Text section:

At the Market last weekend our local champion of the Arts, Di, introduced a community scarecrow on a frame created by our local Men’s She. She invited all the locals and market visitors alike to add a piece of ribbon or fabric to the structure to dress and decorate it. It’s made for a very colourful version, albeit of indeterminate age or gender.
Scarecrows have a lengthy history, going back to Ancient Egypt’s early farmers who also wanted to protect their crops from marauding birds, but farmers throughout Europe and North America adopted the practice with varying degrees of success, since birds everywhere quickly worked out the sedentary pretend human figure provided no serious threat.
These colourful structures may not have been too efficient at scaring the crows but American author Frank Baum is responsible for possibly the most famous scarecrow of all in his Wizard of Oz books. Along with the Tin Man and the Lion, the Scarecrow was one of Dorothy’s companions that helped her to overcome the wicked witch, and find her way home to Kansas – a state renowned for its agricultural sector.

What is required:
Please answer from the scarecrow text: to which early farmers does it trace the history of scarecrows?

Material shown:
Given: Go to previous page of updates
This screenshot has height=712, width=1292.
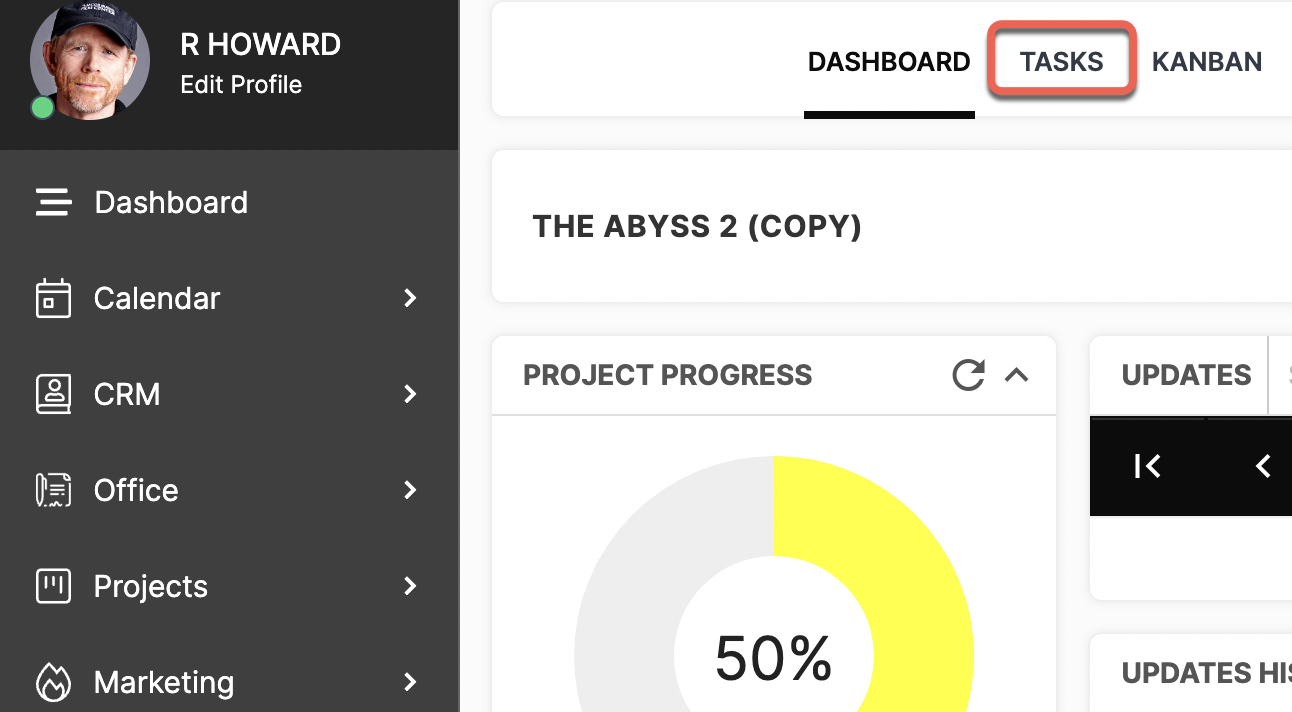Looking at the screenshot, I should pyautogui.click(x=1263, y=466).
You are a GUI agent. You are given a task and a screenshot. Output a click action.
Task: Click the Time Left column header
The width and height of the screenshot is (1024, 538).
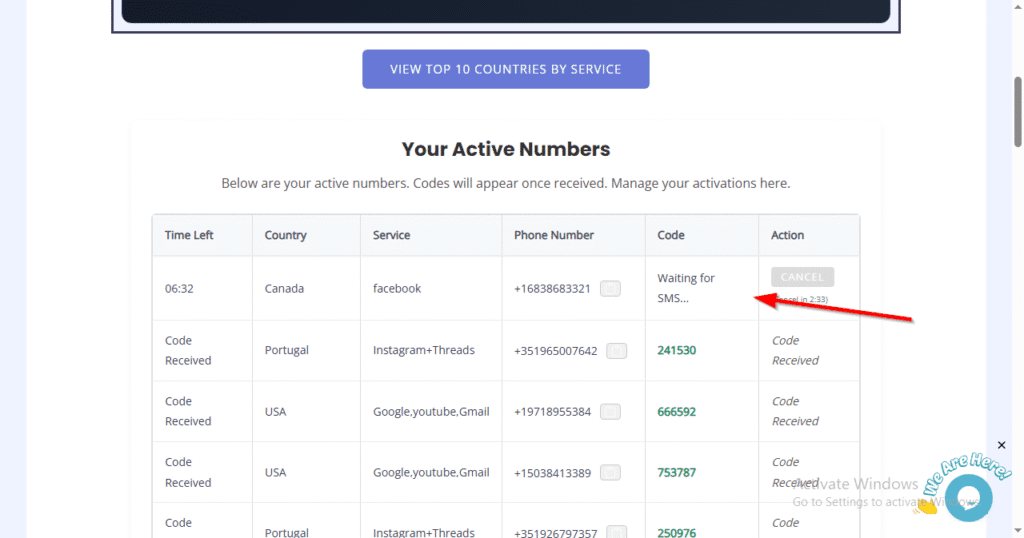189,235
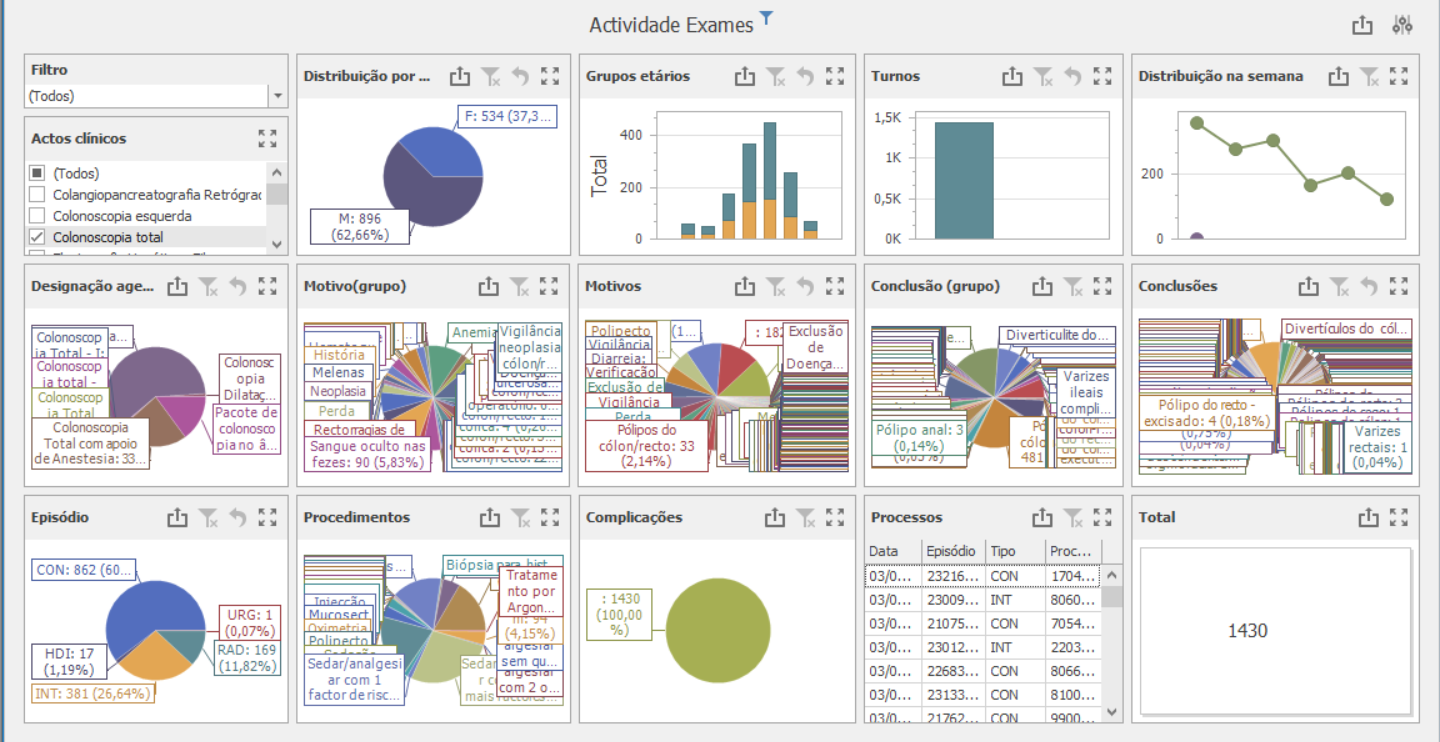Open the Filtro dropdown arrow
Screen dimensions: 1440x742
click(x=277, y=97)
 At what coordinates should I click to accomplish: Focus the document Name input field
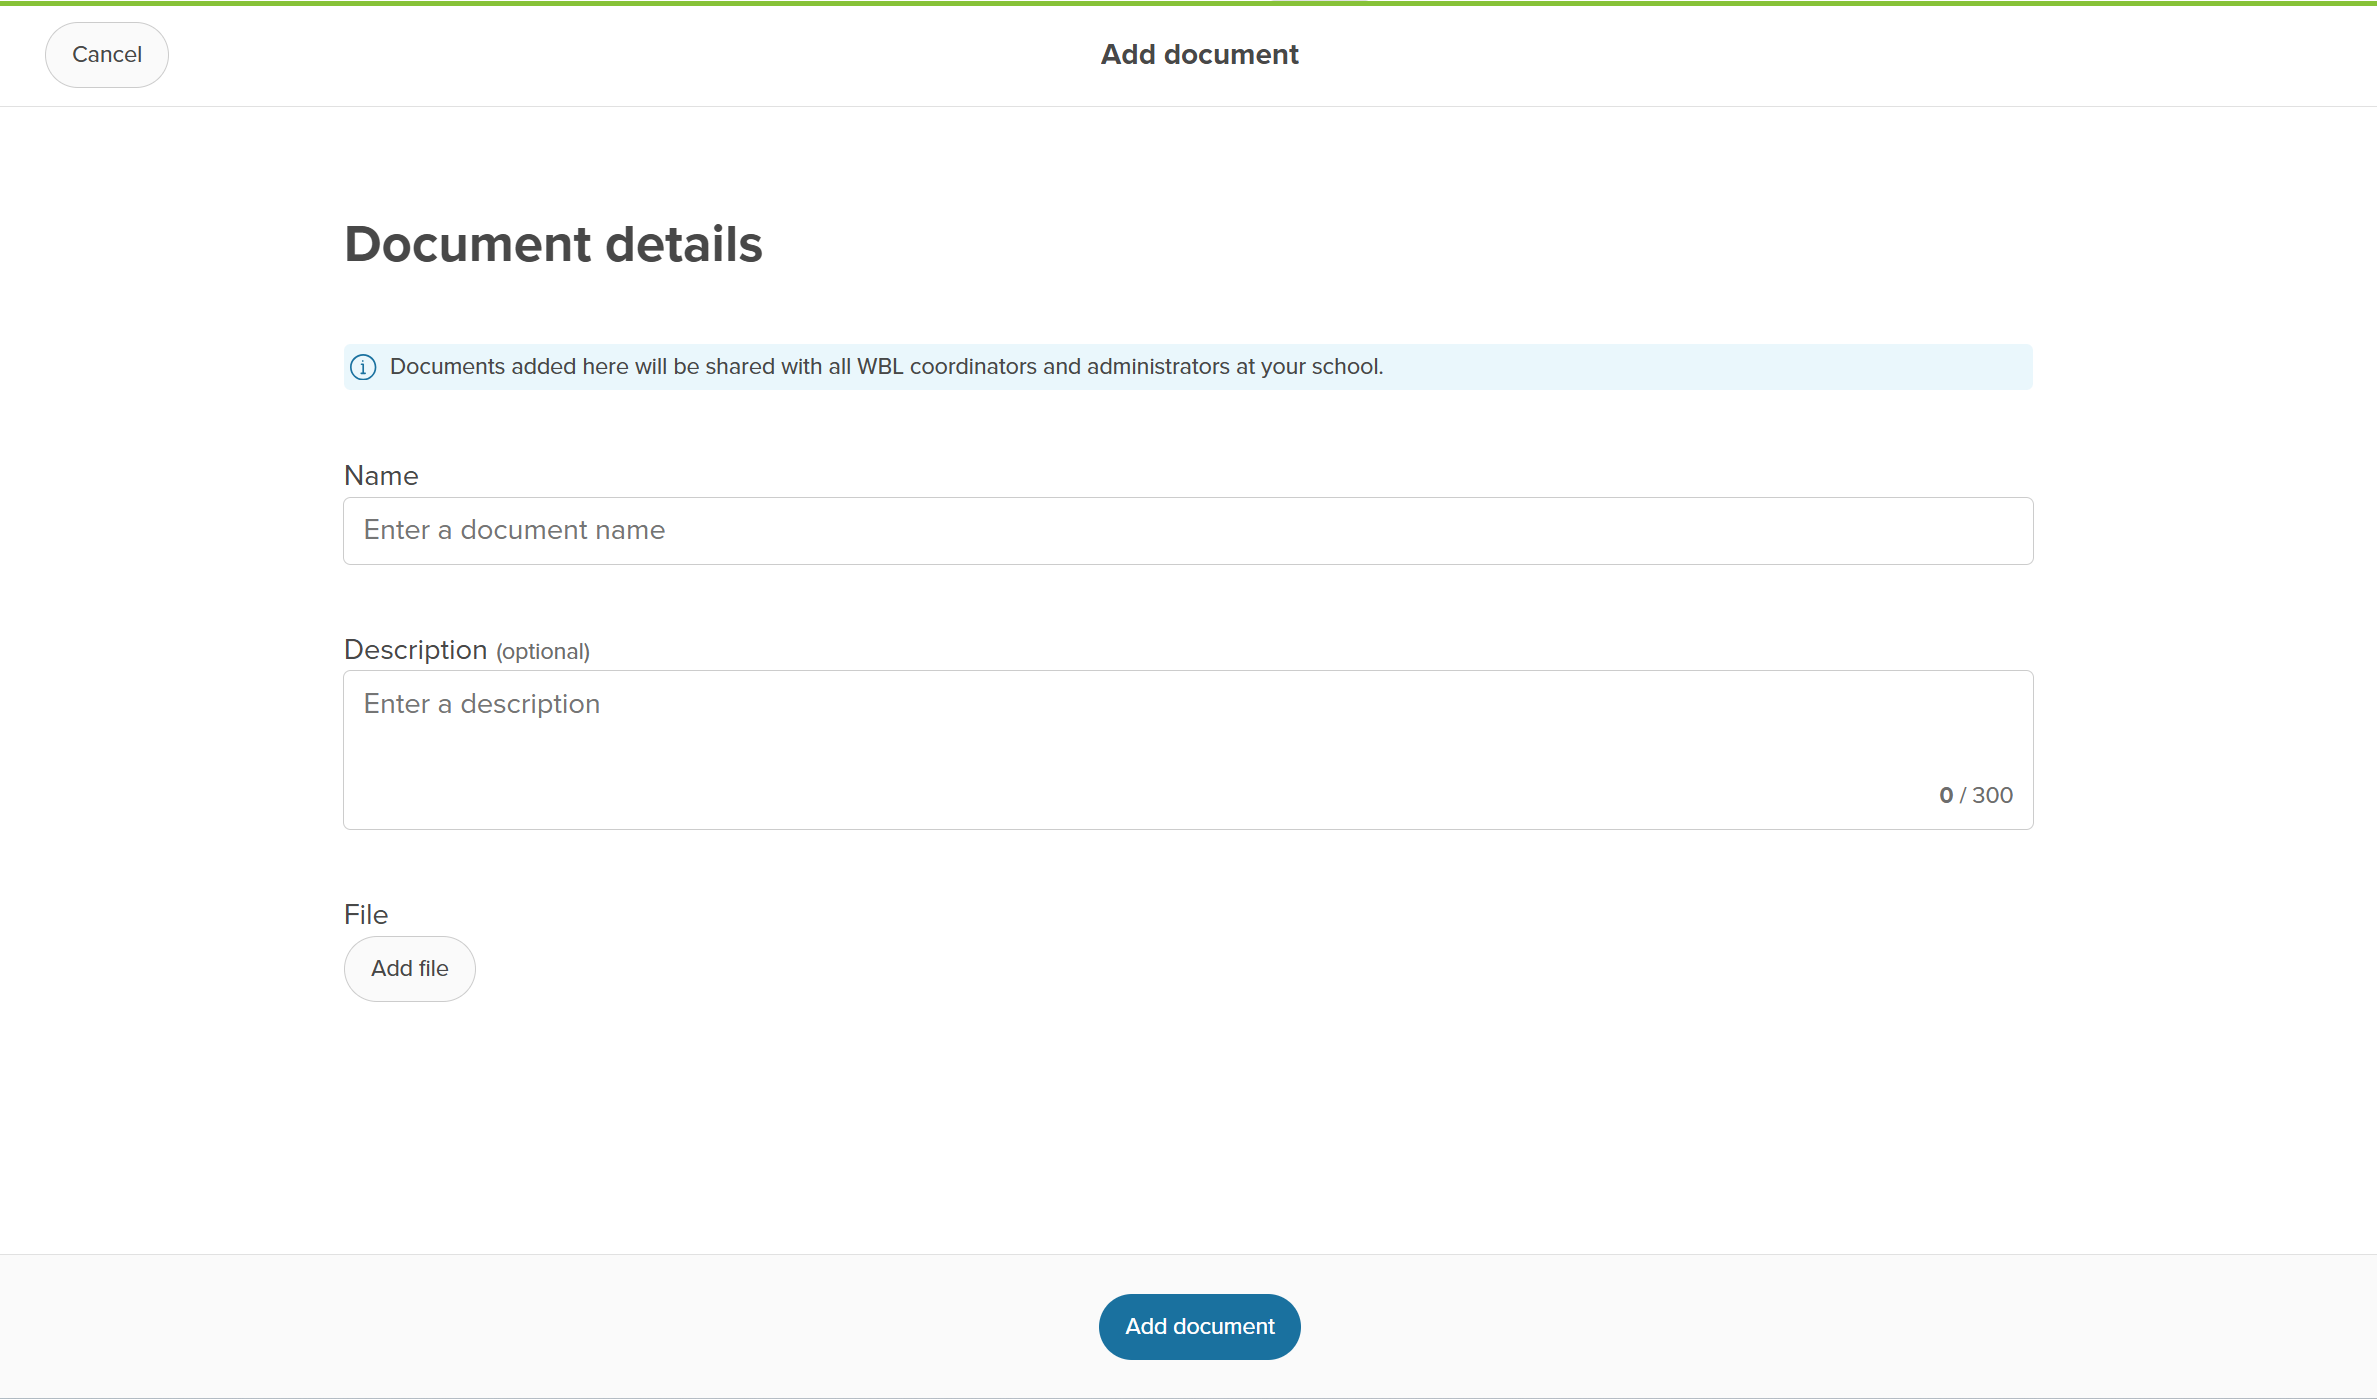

Solved problem:
Ancient Egypt's early farmers